Cette échéance a été fixée alors que l'usine de La Chapelle-Saint-Mesmin, dans le Loiret, a suspendu sa production pour une durée minimale de quinze jours depuis la mi-juin. La direction avait justifié cette mesure par des difficultés financières persistantes, plongeant les 200 salariés dans l'incertitude.

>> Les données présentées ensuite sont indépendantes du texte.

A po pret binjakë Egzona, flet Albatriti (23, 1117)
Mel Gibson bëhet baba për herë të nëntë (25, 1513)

Un contexte économique tendu
L'entreprise, spécialisée dans la fabrication de verres et de plats en verre trempé, subit depuis plusieurs années une concurrence accrue et des coûts énergétiques élevés. Malgré un plan de relance et des aides publiques, la société n'est pas parvenue à retrouver un équilibre financier durable. Le placement en redressement judiciaire ouvre désormais une période d'observation durant laquelle les dirigeants et les représentants du personnel espèrent trouver un repreneur capable de préserver l'outil industriel et les emplois.
Une marque emblématique
Créée en 1945, Duralex a bâti sa réputation sur la résistance de ses produits, présents dans les cantines, les restaurants et les foyers français. L'usine, qui emploie environ 200 personnes, constitue un symbole industriel dans le secteur du verre en France. Les collectivités locales et l'État ont exprimé leur souhait de voir se concrétiser une solution de reprise pérenne.
Prochaines étapes
Les candidats à la reprise doivent déposer leur dossier complet avant le 6 août. Le tribunal de commerce examinera ensuite les offres et pourrait se prononcer dans les semaines suivantes. D'ici là, les salariés restent mobilisés pour défendre leur outil de travail et le savoir-faire unique de la verrerie.